Photographer: KSHB
Copyright 2012 Scripps Media, Inc. All rights reserved. This material may not be published, broadcast, rewritten, or redistributed.
Posted: 02/16/2012
KANSAS CITY, Mo. - Despite the 2.5-year 41 Action News investigation into the Bannister Federal Complex, today Congressman Emanuel Cleaver told workers there are no Superfund sites located there.
“Well, I'm not sure they're labeled Superfund sites,” Cleaver said when questioned by the 41 Action News Investigators afterwards. “I've not seen those documents.”
Since 2010, 41 Action News has reported on 15 Superfund sites at the 300-acre complex. Papers signed by both General Services Administration (GSA) and Environmental Protection Agency (EPA) employees refer to “many separate Superfund sites” at Bannister.
To see our entire investigation, visit: http:// www.kshb.com/bannister
Cleaver appeared at a GSA staff meeting to tell employees about a newly planned 2014 move from office space at Bannister to downtown office space.
GSA employees said the move is not related to our ongoing investigation into health concerns at the complex.
Officials said a tenant is interested is leasing the entire complex, so the GSA is coordinating its departure with the exit of Honeywell which is vacating in 2014.
The GSA's regional administrator defended Cleaver saying there were no Superfund sites at Bannister calling it a matter of semantics.
---*---
_Check your understanding:_
- a) Answer these questions from the Bannister Federal Complex article, one answer per line:
(i) Since 2010, how many Superfund sites at the complex has 41 Action News reported on?
(ii) In what year is the GSA's move to downtown office space planned?
(iii) Who defended Cleaver's statement, calling it a matter of semantics?
- b) Decide whether each statement agrees with the Bannister Federal Complex article. Answer yes or no and quote the words that decide it.
(i) The complex covers 300 acres.
(ii) GSA employees linked the move to the 41 Action News investigation.
(iii) Cleaver said he had seen the documents.
- c) Write the next part of the Bannister Federal Complex article, picking up after its last sentence.

_Available data:_
---*---
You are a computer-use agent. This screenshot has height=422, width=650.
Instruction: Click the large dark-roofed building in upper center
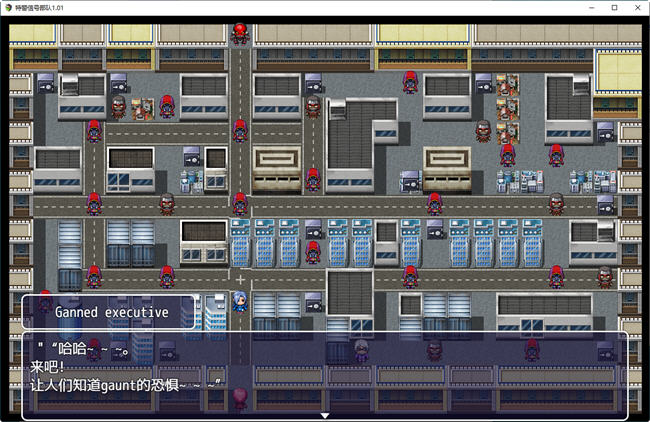tap(350, 140)
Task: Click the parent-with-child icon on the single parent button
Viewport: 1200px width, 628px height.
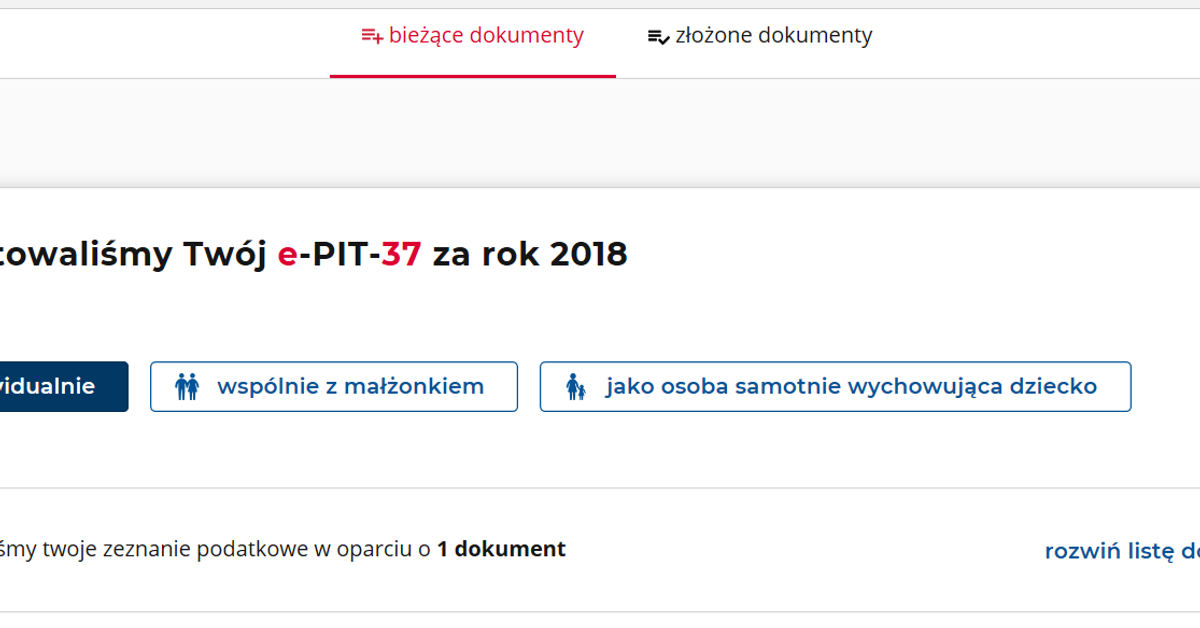Action: coord(575,387)
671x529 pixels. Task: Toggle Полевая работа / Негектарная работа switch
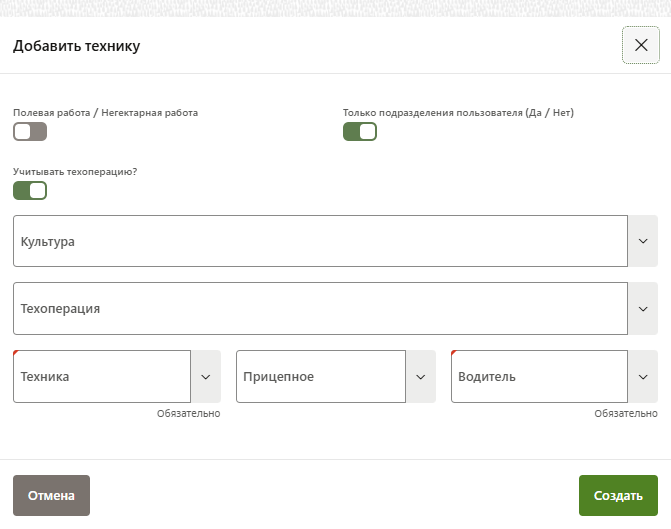30,132

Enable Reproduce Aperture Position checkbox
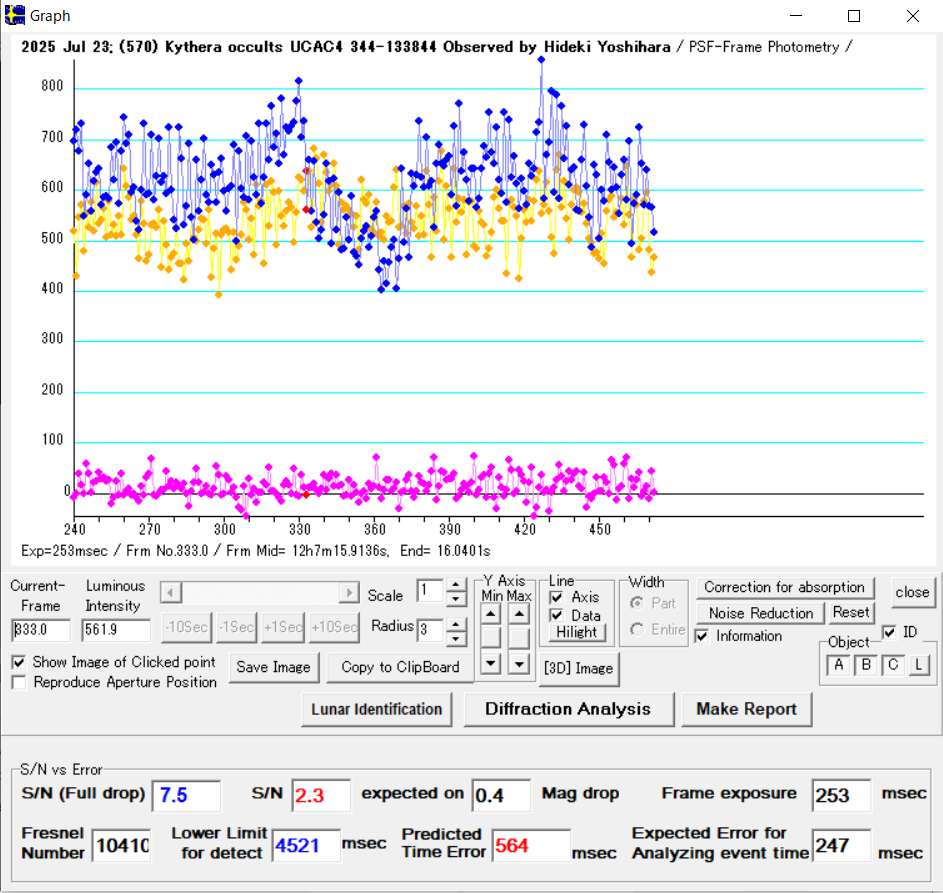[x=19, y=682]
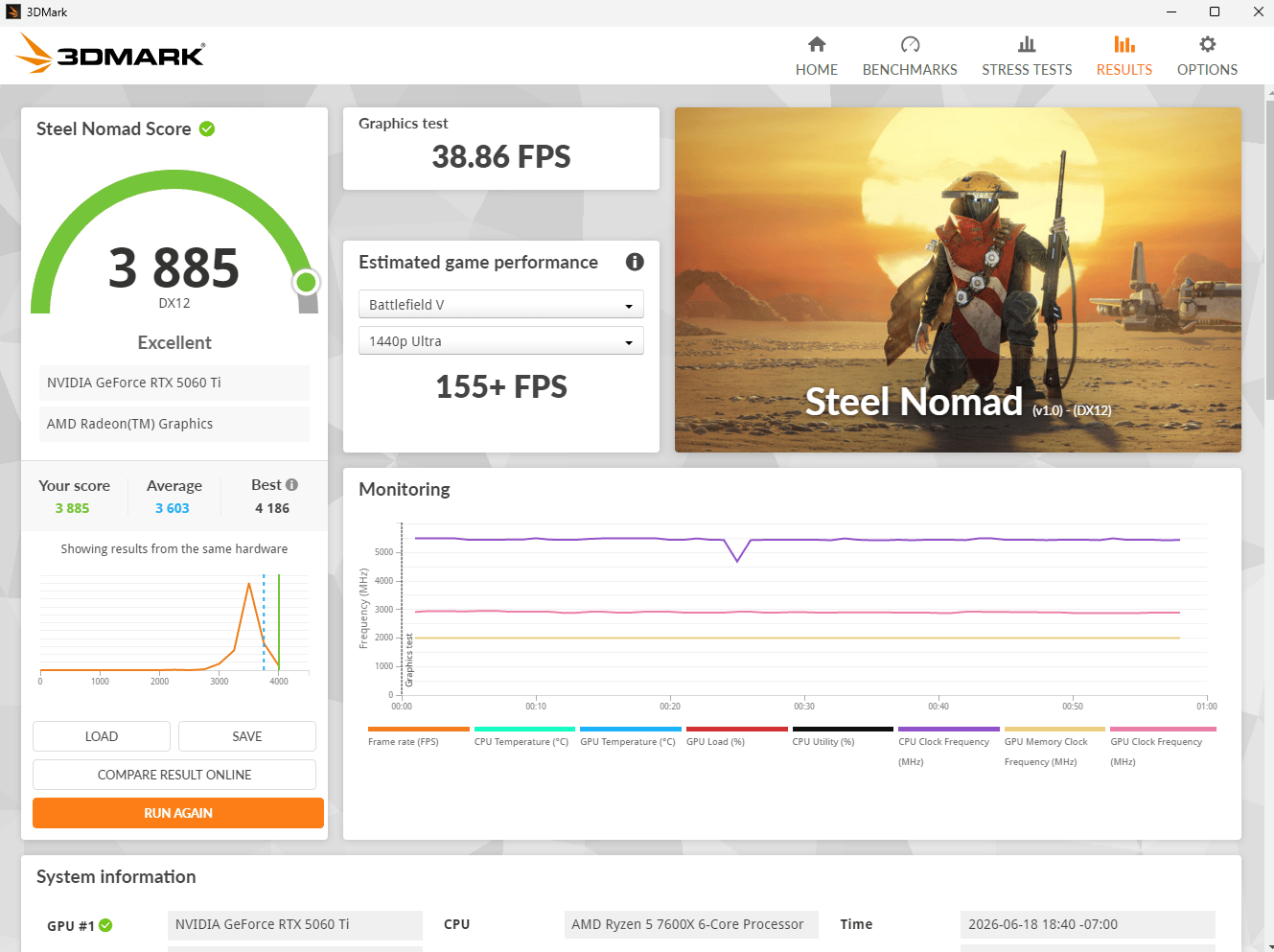Open the Home section icon
Image resolution: width=1274 pixels, height=952 pixels.
coord(817,44)
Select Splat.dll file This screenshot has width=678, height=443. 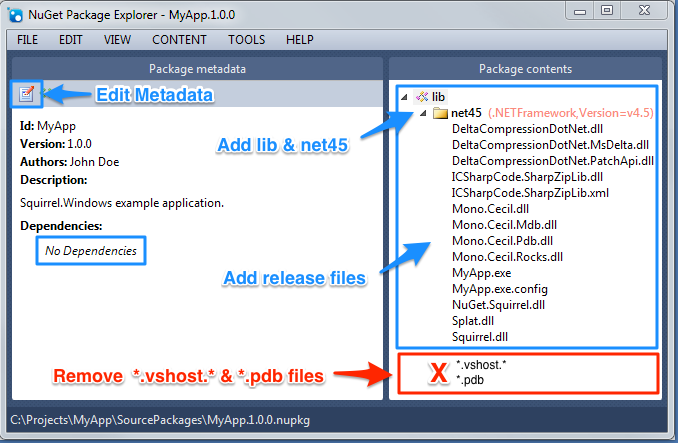tap(475, 321)
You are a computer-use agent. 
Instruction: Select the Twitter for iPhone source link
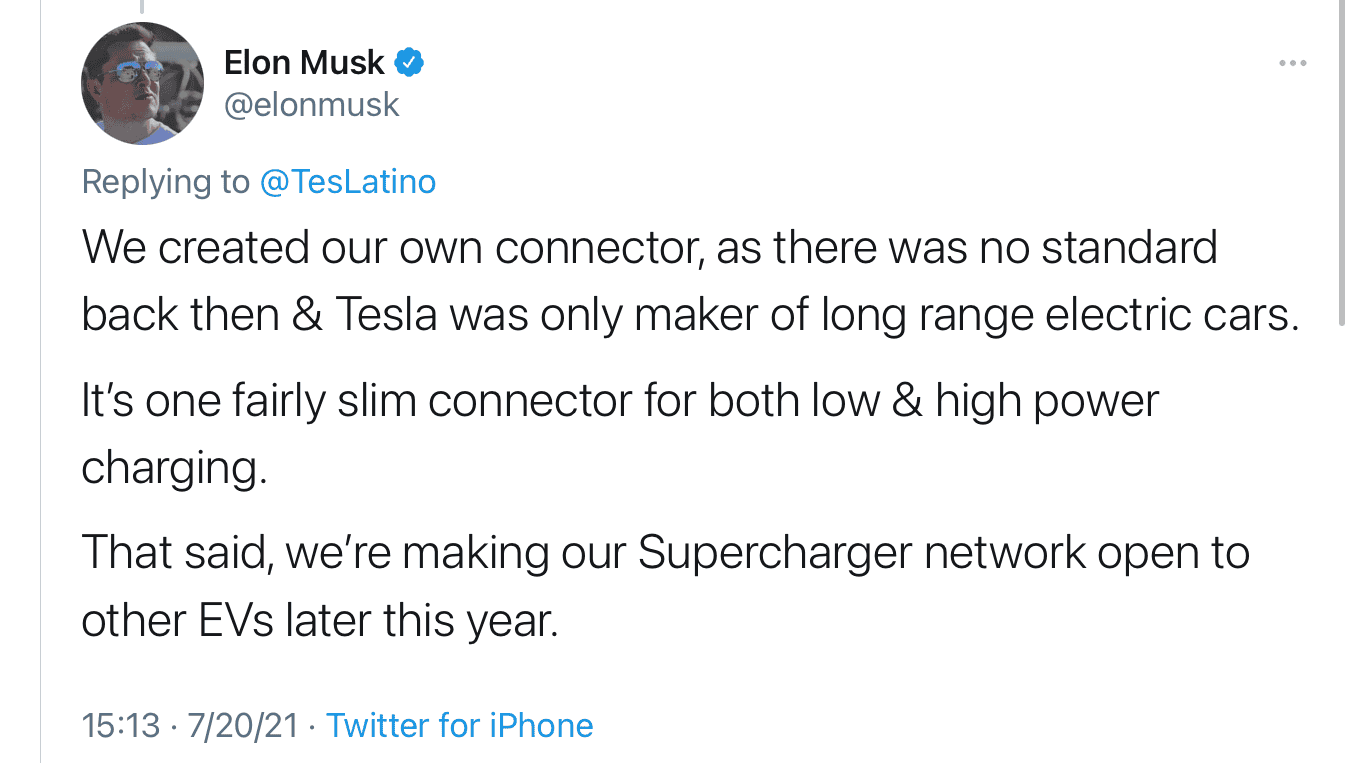tap(460, 725)
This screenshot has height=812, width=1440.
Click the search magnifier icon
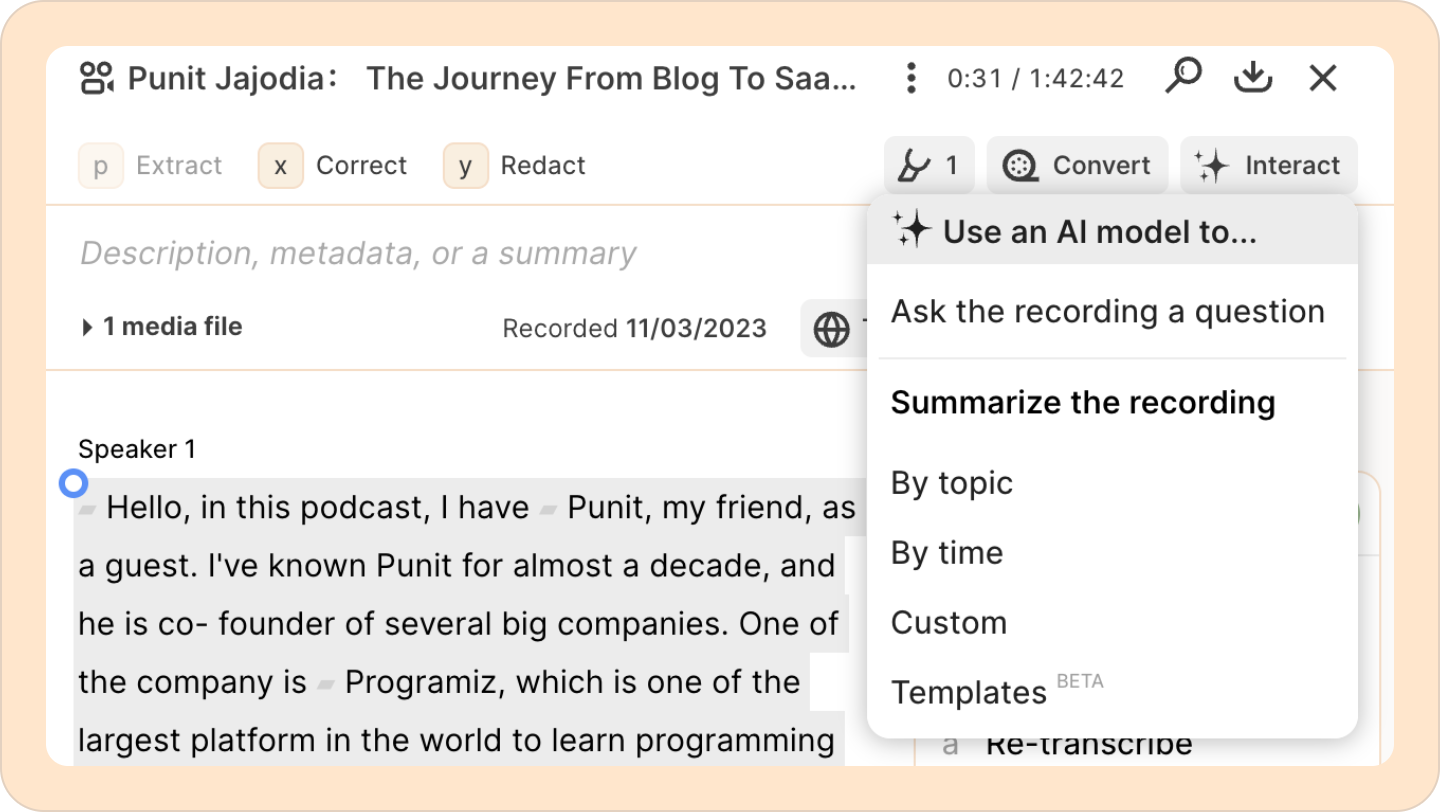pyautogui.click(x=1183, y=77)
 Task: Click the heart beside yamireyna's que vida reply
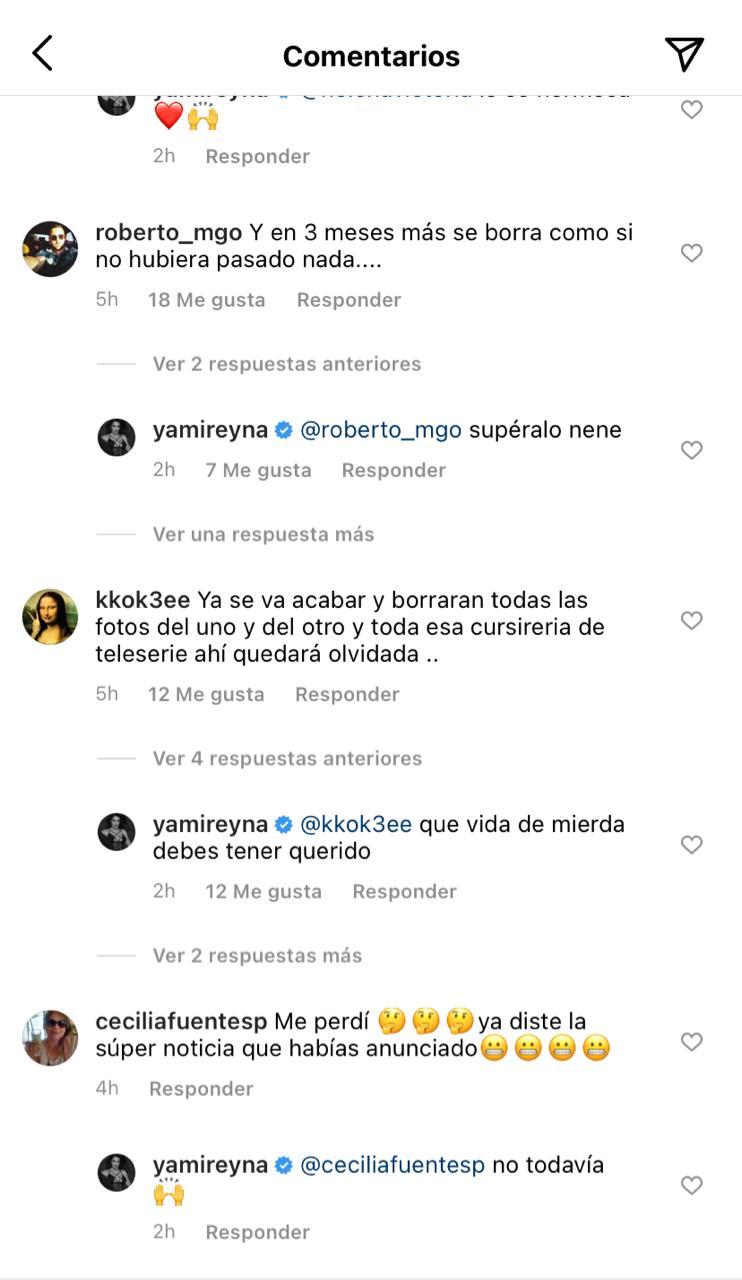coord(691,844)
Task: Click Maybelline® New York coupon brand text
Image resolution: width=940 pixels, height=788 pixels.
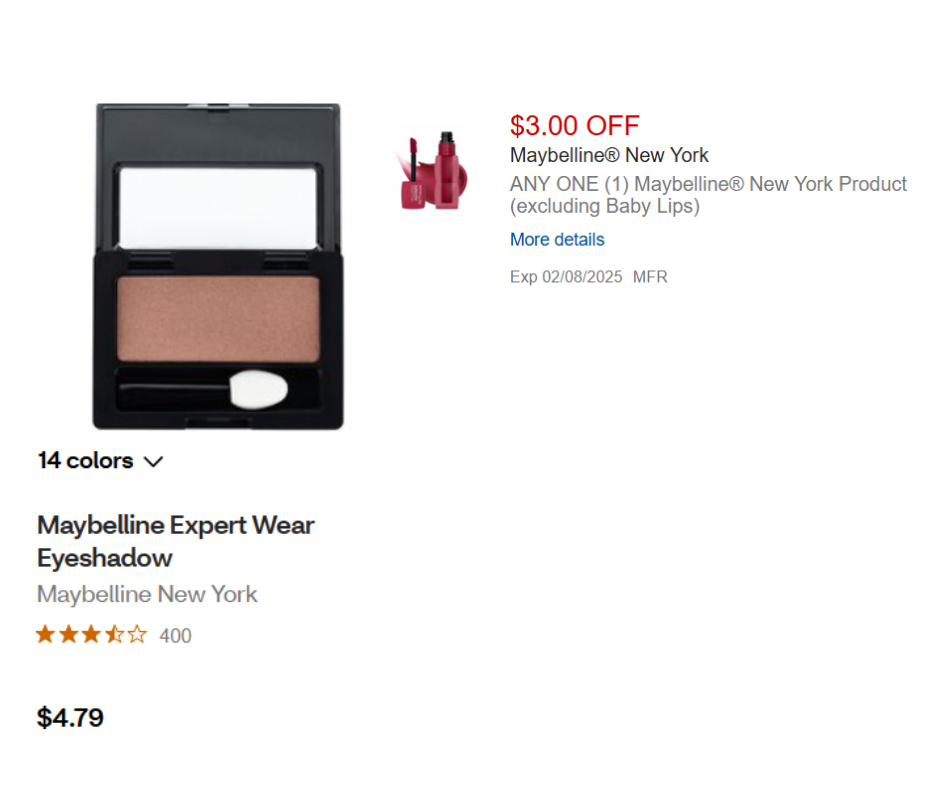Action: [609, 155]
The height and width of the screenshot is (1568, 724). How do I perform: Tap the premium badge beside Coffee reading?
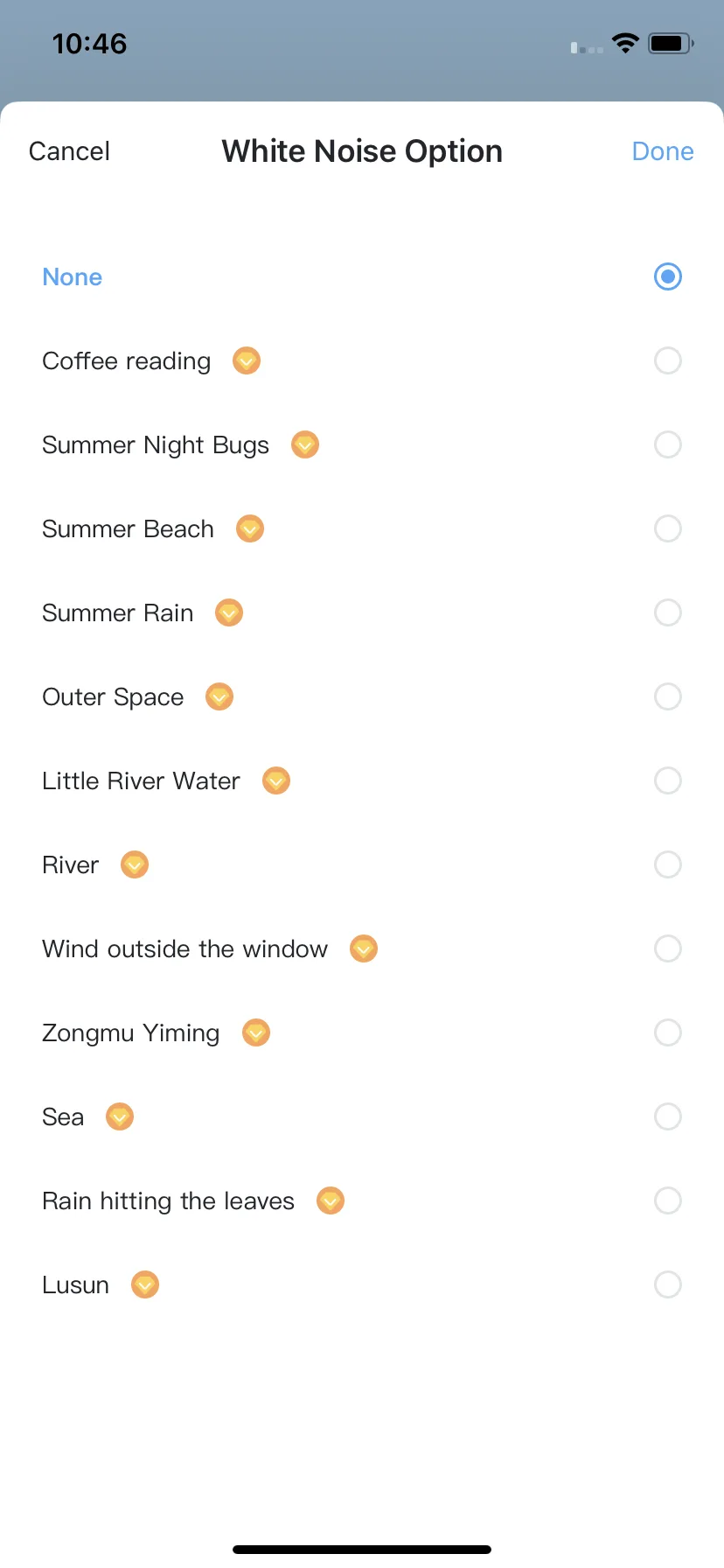247,360
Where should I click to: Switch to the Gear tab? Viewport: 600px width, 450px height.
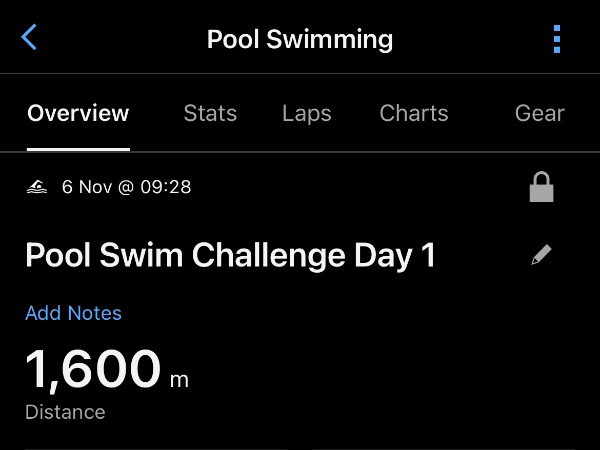point(540,113)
---*---
_Expected outputs:_
- a)
(i) 15
(ii) 2014
(iii) The GSA's regional administrator

- b)
(i) Yes: "the 300-acre complex"
(ii) No: "GSA employees said the move is not related to our ongoing investigation into health concerns at the complex."
(iii) No: "I've not seen those documents."

- c)
Regional Administrator Jason Klumb said, “About six months ago, the EPA made an affirmative decision to not put the complex on the National Priority List, and I'm sure that is what the Congressman is most aware of and that would make his statement consistent with what is in fact the EPA's decision.”
Klumb added that “the individual locations are EPA's National Priority List Database and that's referred to as Superfund.”
“My number one concern has been, and remains, the health of the employees,” said Cleaver. “I'm not dismissing the employees concerns. I'm not aware that what you're referencing are called Superfund sites.”
The 41 Action News investigation has identified about 450 deaths or illnesses and nearly 900 toxins including plutonium at Bannister.
The GSA employees currently share the Bannister building with Honeywell on the east side where workers make parts for nuclear bombs.
A spokesman for the EPA said a current proposal would move the multiple Superfund sites at the Bannister Federal Complex under the umbrella of one large cleanup project which would no longer be labeled Superfund.
The massive cleanup would be supervised by the EPA.